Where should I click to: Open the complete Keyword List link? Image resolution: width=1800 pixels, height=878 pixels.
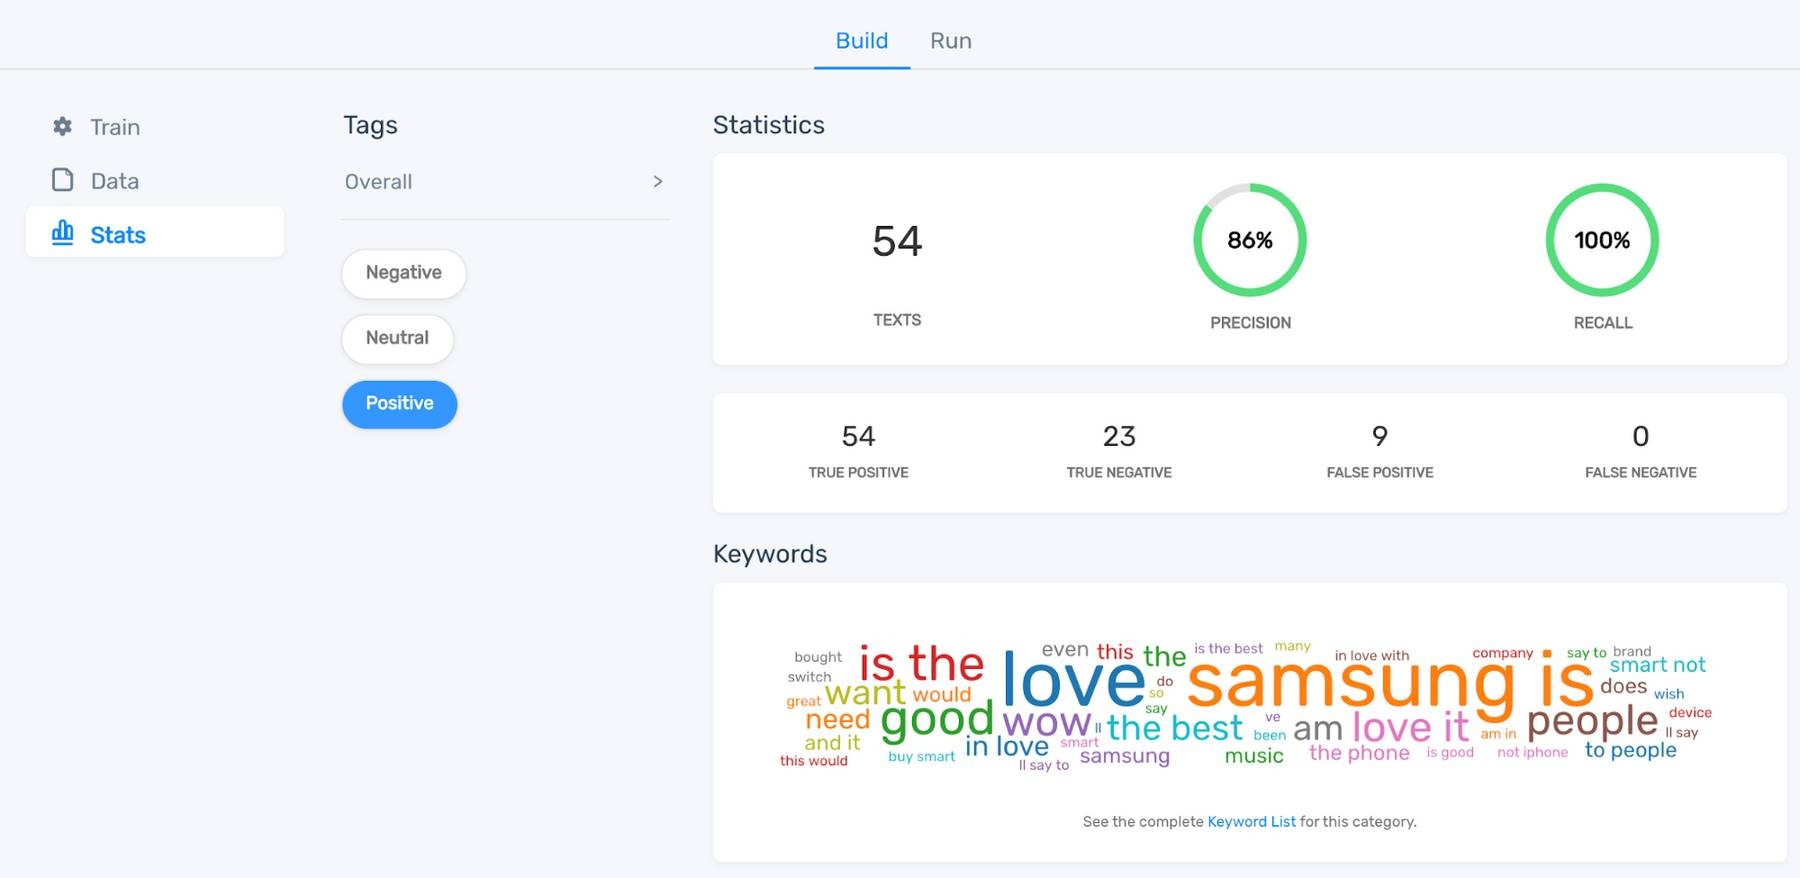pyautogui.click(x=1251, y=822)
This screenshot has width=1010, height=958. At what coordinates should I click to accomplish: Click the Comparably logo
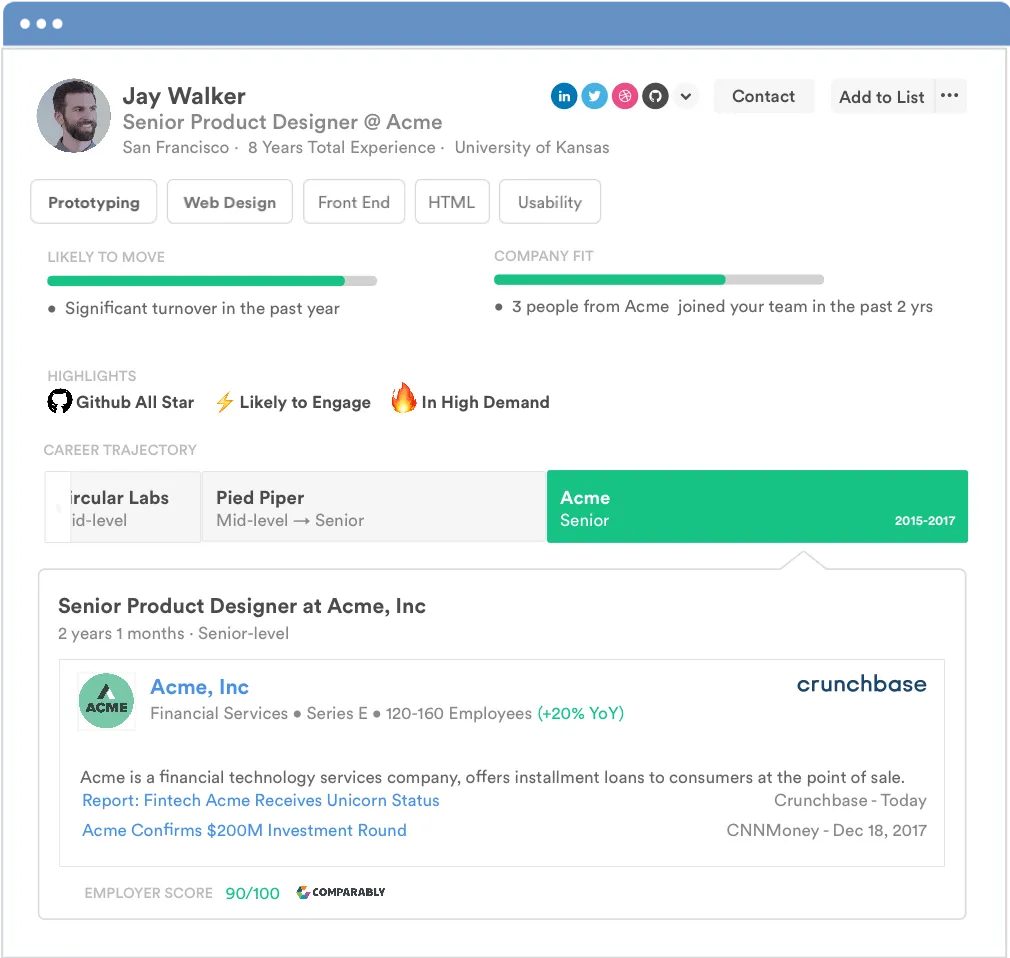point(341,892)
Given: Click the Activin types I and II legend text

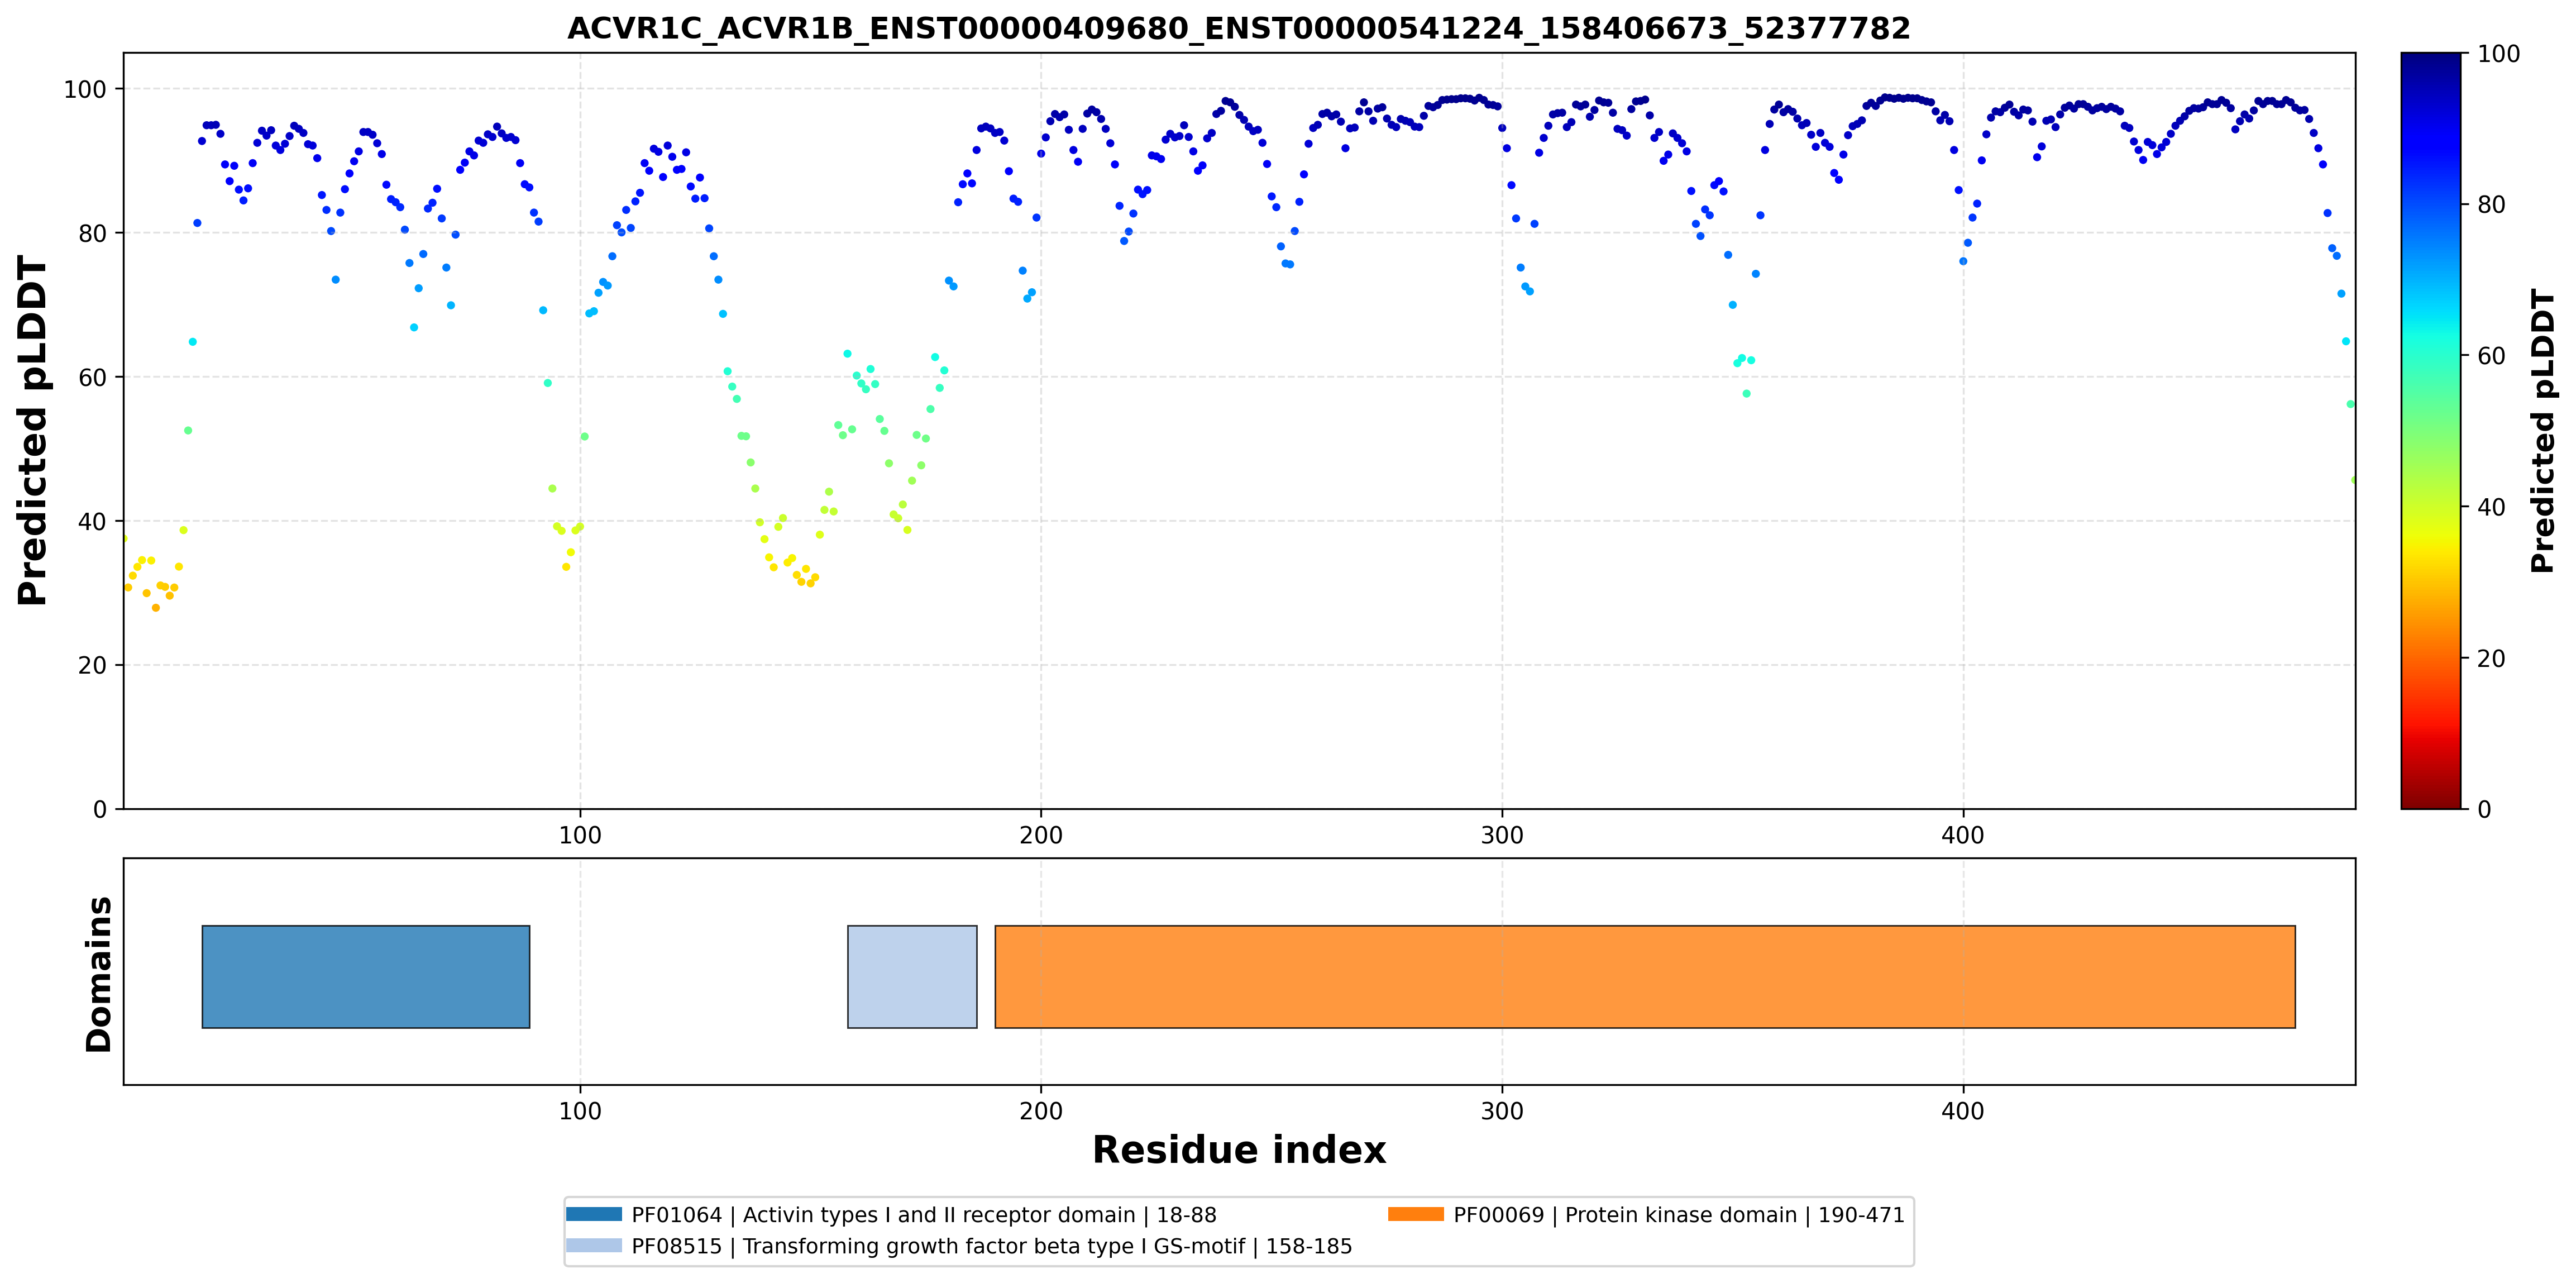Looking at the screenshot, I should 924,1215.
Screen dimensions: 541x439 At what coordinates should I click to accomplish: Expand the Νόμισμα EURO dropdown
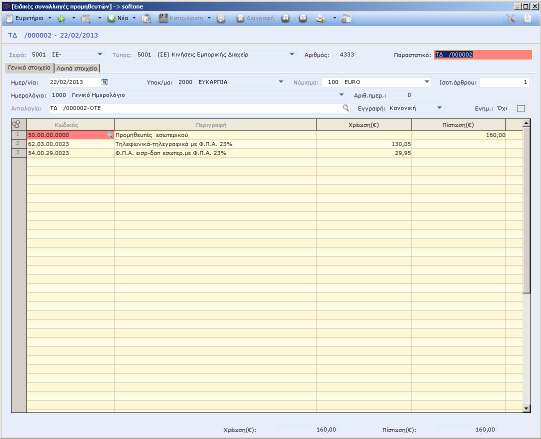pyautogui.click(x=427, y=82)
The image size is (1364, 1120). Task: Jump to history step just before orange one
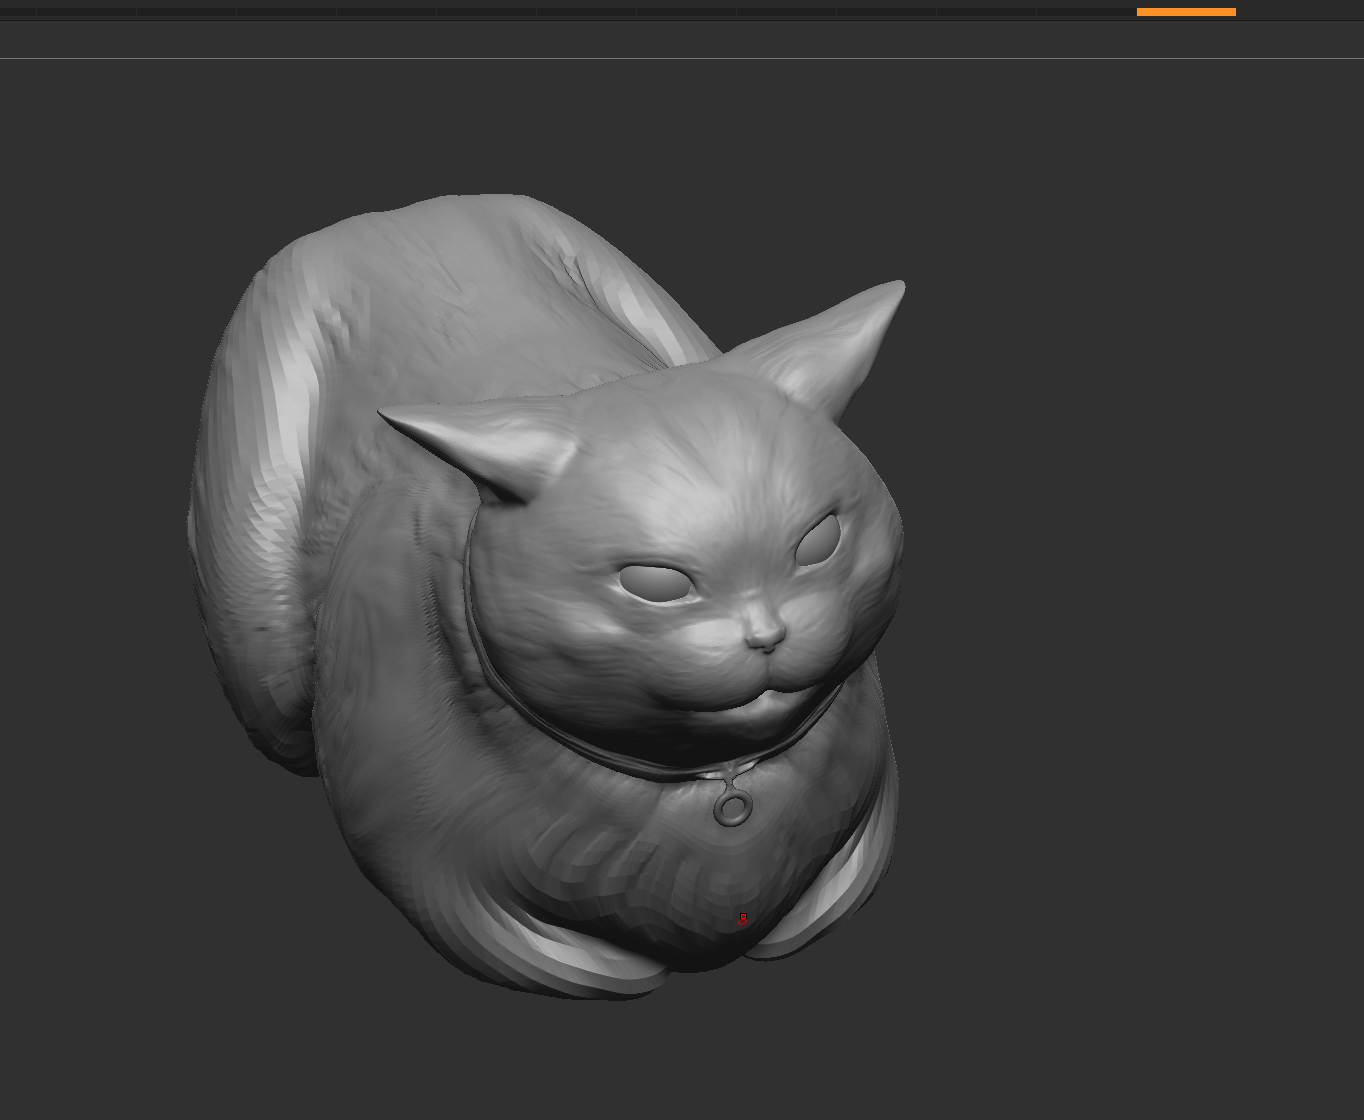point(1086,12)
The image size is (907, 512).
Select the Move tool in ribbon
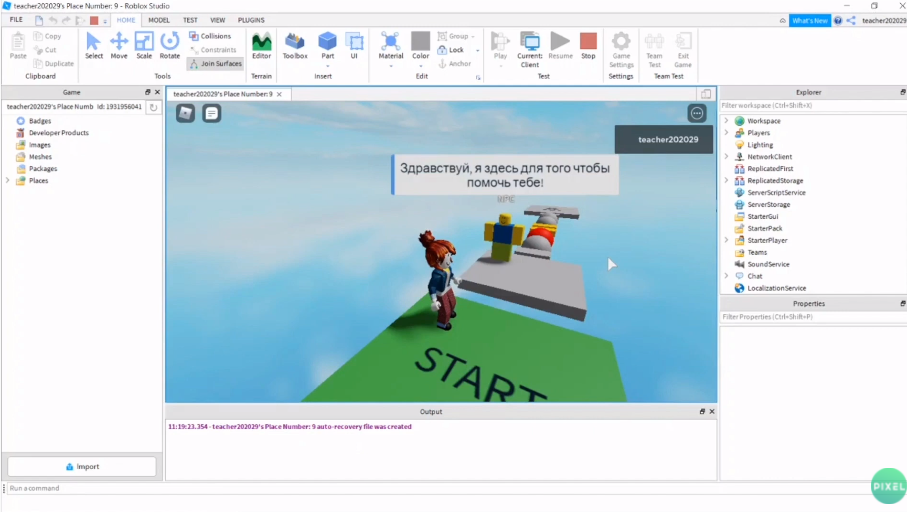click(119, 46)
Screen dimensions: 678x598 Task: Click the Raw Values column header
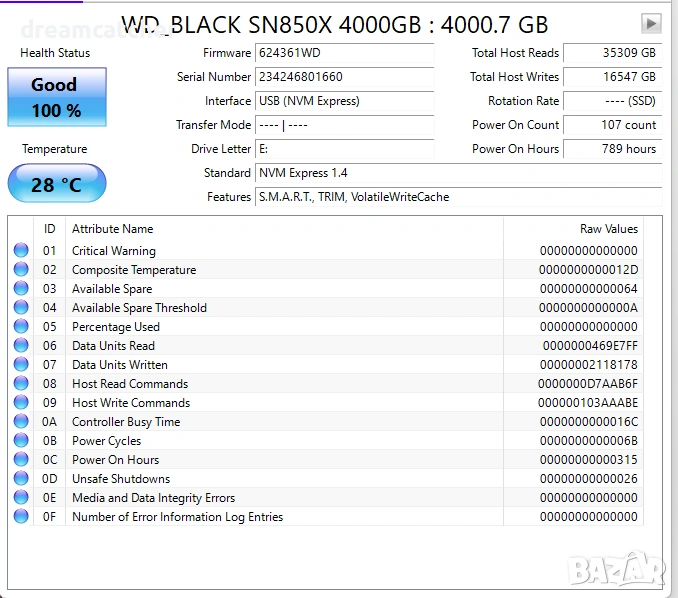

Work instruction: Return all of the material precisely as written. No picture belongs in it.

Your solution:
Where should I click to: Open the complete Keyword List link? Image resolution: width=1800 pixels, height=878 pixels.
pyautogui.click(x=1251, y=822)
This screenshot has width=1010, height=958. At what coordinates should I click to accomplish: Click the Comparably logo
point(341,892)
Given: Click the Activin types I and II legend text

Looking at the screenshot, I should 924,1215.
Screen dimensions: 541x439 At what coordinates should I click to accomplish: Expand the Νόμισμα EURO dropdown
pyautogui.click(x=427, y=82)
The image size is (1364, 1120). Task: Jump to history step just before orange one
point(1086,12)
The image size is (907, 512).
Select the Move tool in ribbon
click(119, 46)
Screen dimensions: 678x598 Task: Click the Raw Values column header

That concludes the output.